In our line of work, as IT department managers, it’s our job to ensure business continuity from device access, web access, and platform access perspectives.
When planning software migrations, upgrades, and implementations, it’s critical that we analyze all affected constituents and plan accordingly. The same is true with Infrastructure.
This risk analysis is primarily for those attempting to gain headway with other management – specifically those above you!
When your infrastructure is failing, outdated, or simply end of life before the business actually planned to replace it; it’s your job to find the right solution.
Let’s say your firewall is in need of a refresh. It’s not built into a budget cycle, or a cycle was missed because an extended warranty covered it for two additional years. Or for any other of the 1000 reasons.
The firewall is $18,000. You’re powering 1000+ connected devices on a daily basis through this single point of failure.
You have no redundancy.
The firewall has a TAC contract with it which would cover next-day replacement, if the hardware doesn’t fail on a late Friday, Saturday, or Sunday (you know, the non-business days).
When planning for this replacement, it’s important to put all of these concerns into a comparative T chart. This isn’t the technically correct format, this is the “that’s what the others will understand” format.
The T Chart
Most of this should be defined in your Disaster Recovery plan where you already figured out your RTO and RPO policy.
RTO or Recovery Time Objective and RPO the Recovery Point Objective will be your go-to!
If your business can handle not having internet access, or at least a crippled internet access with no VPNs, no filtering, no blocking, and no packet inspections – then you’re probably not reading this page!
If you’re like the other modern organizations that rely heavily on technology in the daily operation of the business model, then you’ll need to keep reading.
Luckily, the only data at risk during a firewall failure or migration is the device configuration. This can be substantial or minimal – again, depends on your organization. So, RPO should be easy to fill out.
RTO on the other hand is where you need to sit with your direct report and the business operations teams to determine how their day-to-day will look if the internet was suddenly ‘unplugged’.
As a school, we can survive the remainder of a day if the failure happened late breakfast or early lunch. Our goal is to be back online with any major internet outage within a 30-60 minute block.
With that in mind; it’s time to plan!
Layer 3,4, & 7 Rules
Content Filtering Rules
AMP Rules & Lists
1 – hour recovery time based on what I said above
Realistically, if you’re wanting anything shorter, you may need to consider redundant firewalls. If your organization relies on internet access to process payments, connect to customers, etc… Your numbers likely support the redundancy of a failover WAN/LAN port. If not, use this to build up an argument!
How long does it take to stand up new equipment?
Do you have ‘like’ equipment on standby for 1:1 swaps?
Are your configs immediately backed up to two locations for easy access in the event of a failure?
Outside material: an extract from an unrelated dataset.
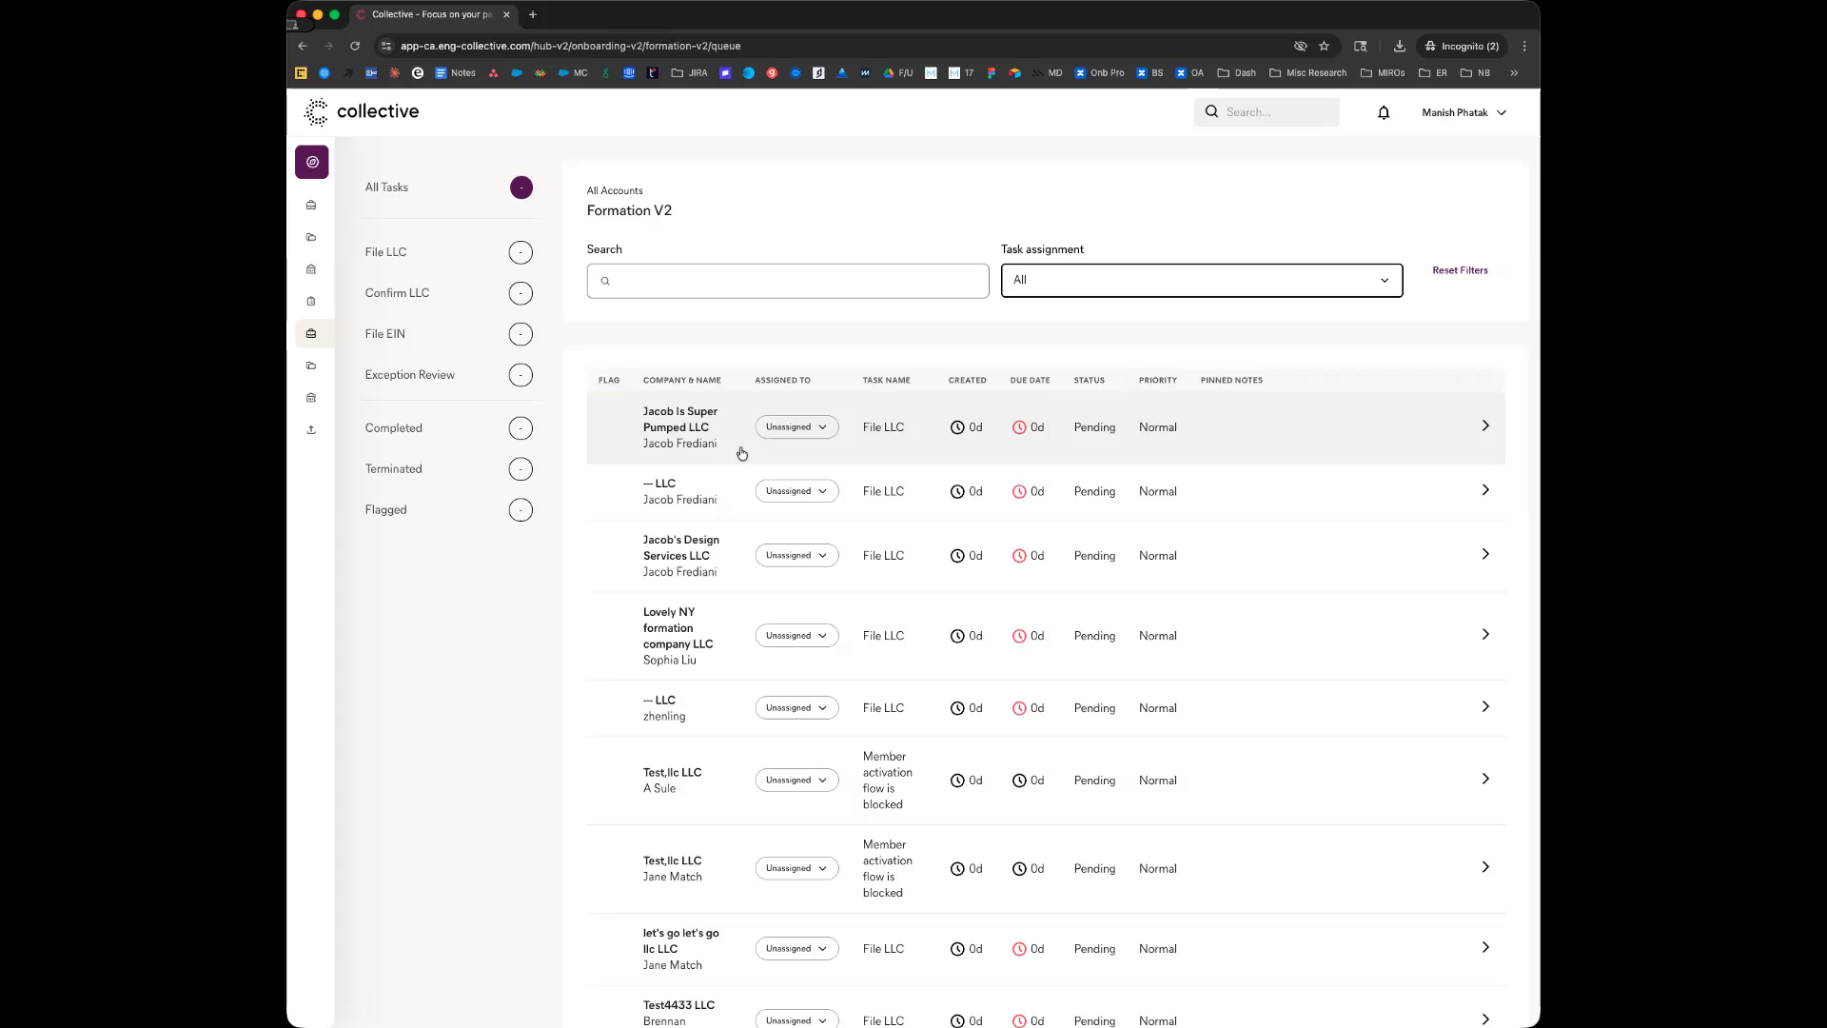Open browser downloads icon
Screen dimensions: 1827x1028
(x=1399, y=46)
Can you guarantee a 1 hour SLA if you have a team member offsite or in a meeting with no communication device?
What’s the cost and time to recover the config?
Do you need to outsource the recovery?
Using that T chart, you should fill in the answers and summarize them to your audience. If you’re presenting it to leadership, use blocks with their terminology. Non-technical leaders will NOT understand the importance of AMP and VLAN configs being lost. But they should understand that without a content filter, the network will be completely open to ads, malicious sites, and exposed to hackers that can discover (‘ping’) the temporary device if it’s not turned off.
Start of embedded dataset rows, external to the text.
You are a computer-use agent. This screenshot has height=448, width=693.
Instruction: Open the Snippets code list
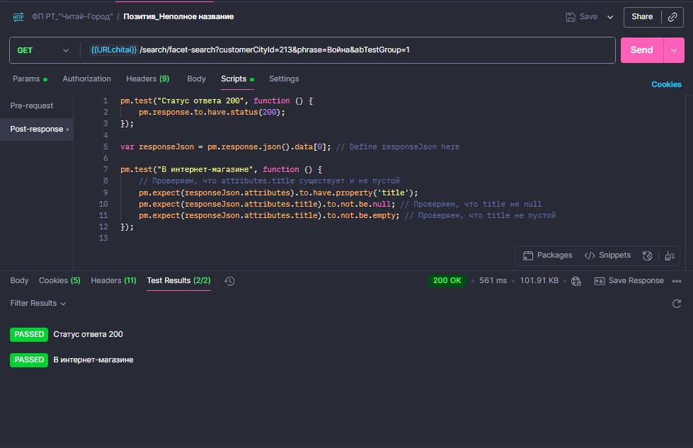coord(607,255)
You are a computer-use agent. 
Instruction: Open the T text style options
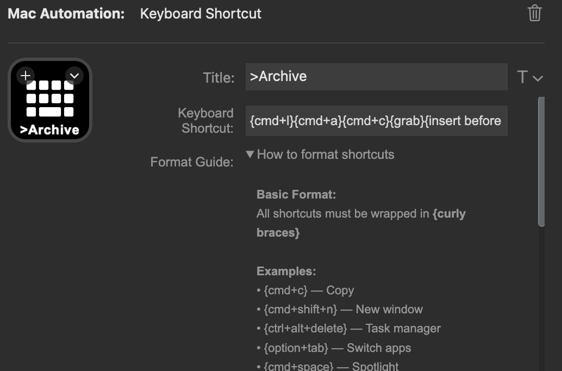pos(521,77)
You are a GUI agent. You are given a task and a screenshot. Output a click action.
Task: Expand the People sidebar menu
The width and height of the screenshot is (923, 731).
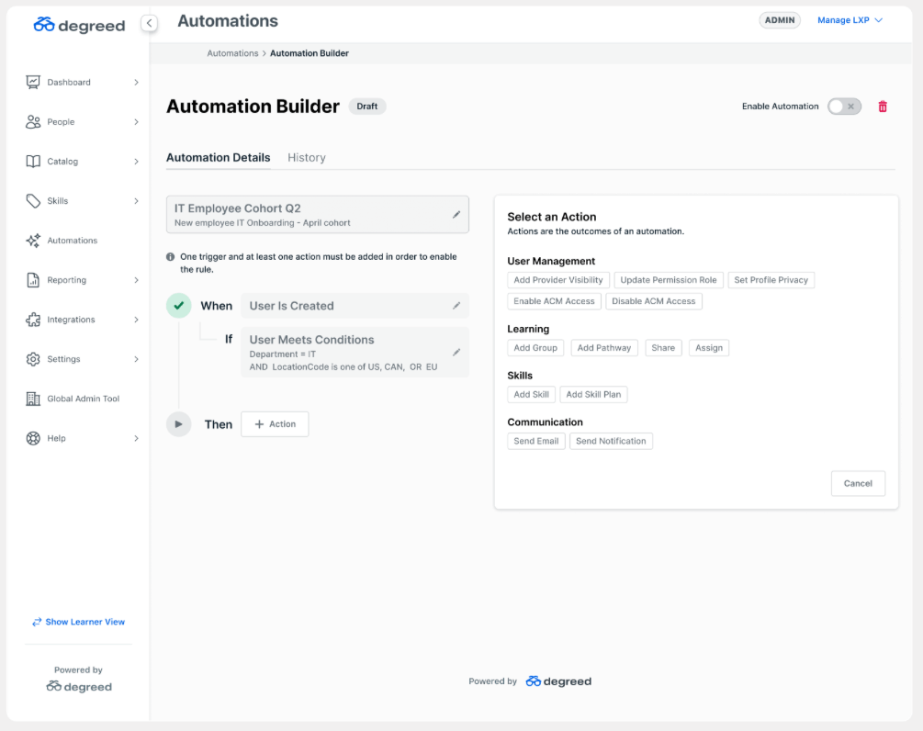136,122

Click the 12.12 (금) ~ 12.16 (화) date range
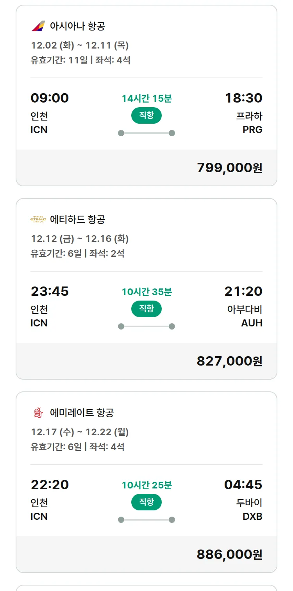(x=80, y=239)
You’ll also need to make sure to explain the costs. Not having a replacement device on hand will require a specialist to come in, likely 4+ hours including a few after-hours charged at time x 1.5 rate. Temporary hardware swaps, which will require another set of blocked hours to configure the new equipment that you expedited order on (paying normal MSRP, if the equipment is available).
It’s ugly, and usually best to maintain equipment like the firewall being refreshed or warrantied while in production.
When planning, I can usually negotiate a 20-40% savings. In an emergency, we don’t have time to jump on several sales pitch calls, negotiate the upgrades, and modular setups. We just need a direct replacement for equipment that’s already EOL (‘End of Life’), which cannot be sold.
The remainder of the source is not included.